When faced with money-related issues, do you know how to make rational decisions to protect your interests? Or do you subconsciously make decisions that are detrimental to your interests? If you have never given this much thought, please take the following test.

Scenario 1: Suppose your favourite singer is holding a concert, and you bought a $1,000 ticket. At the entrance, you realize the ticket is missing. Would you go to the ticket office and buy a new one?

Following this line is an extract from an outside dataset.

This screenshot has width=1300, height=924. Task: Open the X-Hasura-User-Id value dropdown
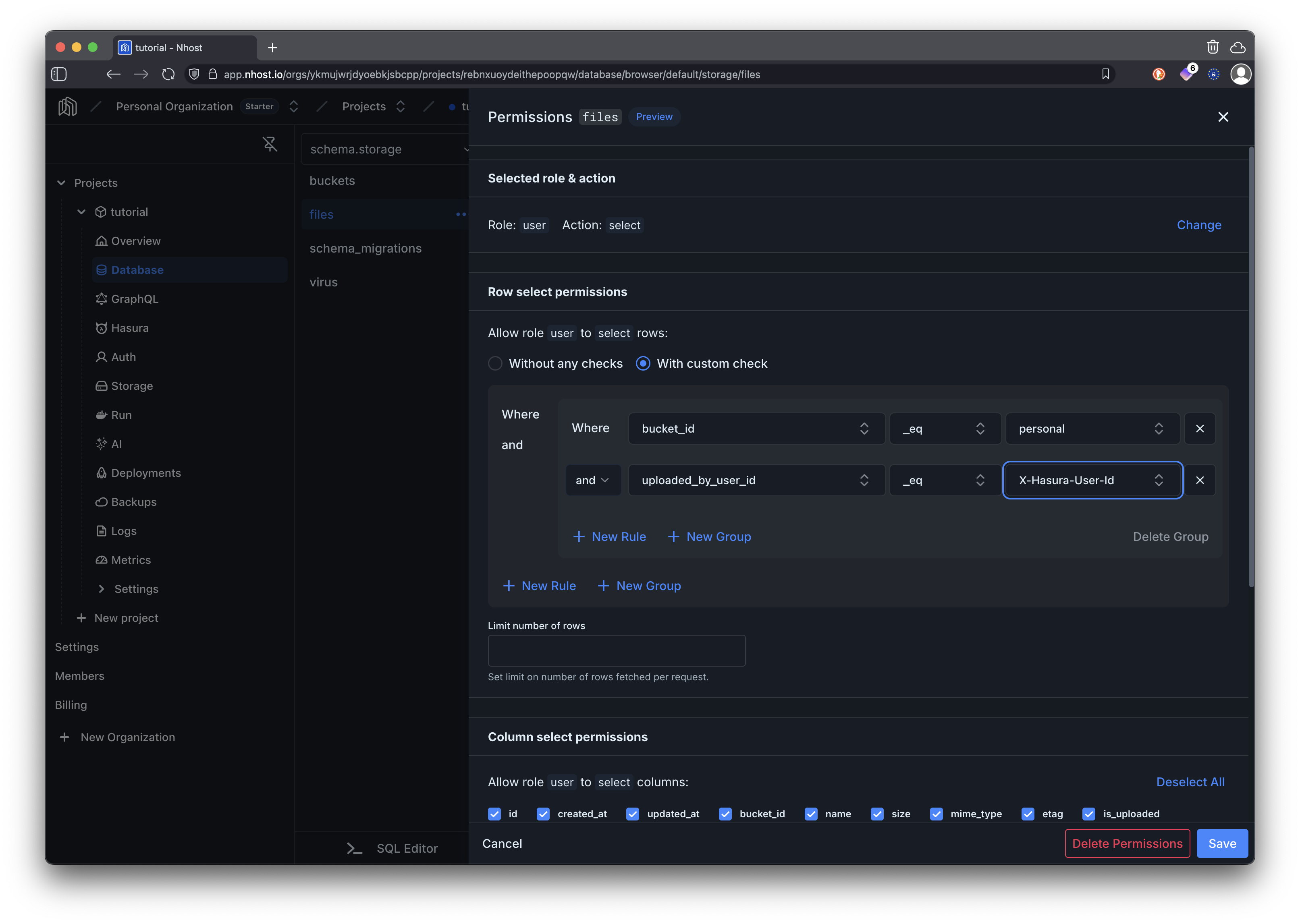click(x=1091, y=480)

Scenario 2: You are going to a concert by your favourite singer, but in this scenario, tickets are available only at the on-site ticket office. At the ticket window, you realize you have lost a $1,000 banknote. Would you buy a ticket to the show anyway?
Whether or not you would still buy the ticket is a personal decision, perhaps depending on how much you like the singer. The focus of this test is not on your answer in each scenario, but whether you give different answers to the two scenarios. In both cases, you would end up spending $2,000 to see the concert. But psychologists found a much lower percentage of people would buy the replacement ticket in scenario 1, because they would feel they had already spent $1,000 on the ticket, and buying another would mean that altogether they would spend $2,000 to see the show. In scenario 2, although losing money is unpleasant, they would be more willing to make the purchase because it was a banknote lost and not a ticket, so the show would still cost them $1,000. In both cases, $1,000 has been lost, but because they have different “feelings” about each scenario, they make different decisions about their spending.

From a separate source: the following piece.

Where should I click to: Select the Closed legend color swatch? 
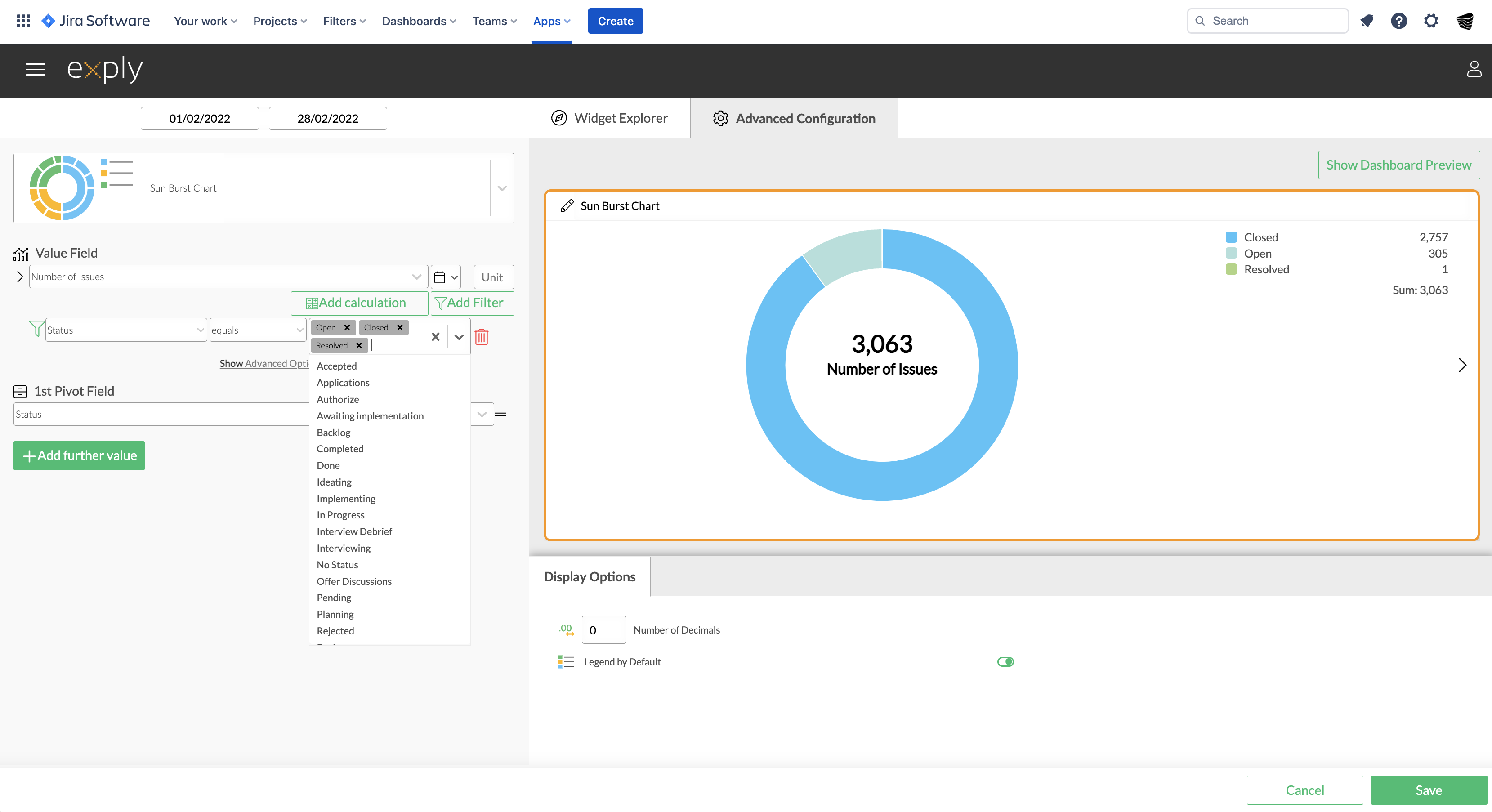(1230, 237)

“Mental accounting” influences financial decisions

“Mental accounting” influences financial decisions

This test is related to a theory put forward by a Nobel Laureate in Economics. According to the theory, human brains set up different “accounts” for money from different sources or for different purposes. Even if the actual monetary value is the same, money from different “accounts” can have different personal value because of our psychological biases, thus affecting our financial decisions. Your monthly income, for example, is hard earned, so you spend it carefully. But when it comes to your year-end bonus, you may tend to spend it more easily, viewing it as a reward for your hard work. (You might even spend more from your bonus than you saved from your monthly salary all year.) The same is true for cash coupons won from a lucky draw, or money won from small bets; we tend to spend it more recklessly. These are all behaviours influenced by “mental accounting”. If we take a closer look, we will find that a dollar in hand, no matter where it comes from, is just a dollar that belongs to you, and you should treat each dollar the same.
A friend of mine is keen on stock investment. He puts a lot of effort into managing a portfolio worth $20,000–$30,000 to save for a trip to the Maldives with friends. However, he has never paid attention to his MPF, and doesn’t care how much money he has accumulated or what funds he has invested in. According to the figures provided by the Mandatory Provident Fund Schemes Authority (MPFA) as at the end of December 2017, MPF scheme members had average accrued benefits of about $200,000. That means this friend is regularly checking his “Maldives account” that worth $20,000–$30,000, but ignoring his MPF account perhaps worth $200,000 or more. In fact, whether it is your bank account or your MPF account, it is all money that allows you to achieve your life goals, and should be managed appropriately.

Don't ignore your MPF

Don't ignore your MPF

From now on, try to be aware of “mental accounting” and not let it interfere with your financial decisions. Take extra note of your assets, including your MPF and any other savings and retirement investments. Make it a habit to read your MPF Annual Benefit Statement carefully, so you have a good grasp of your contributions and the performance of your investments over the past year. Regularly review it and consider whether you need to adjust your MPF investments, based on any changes to your personal circumstances. Don’t let psychological biases stall your retirement plans.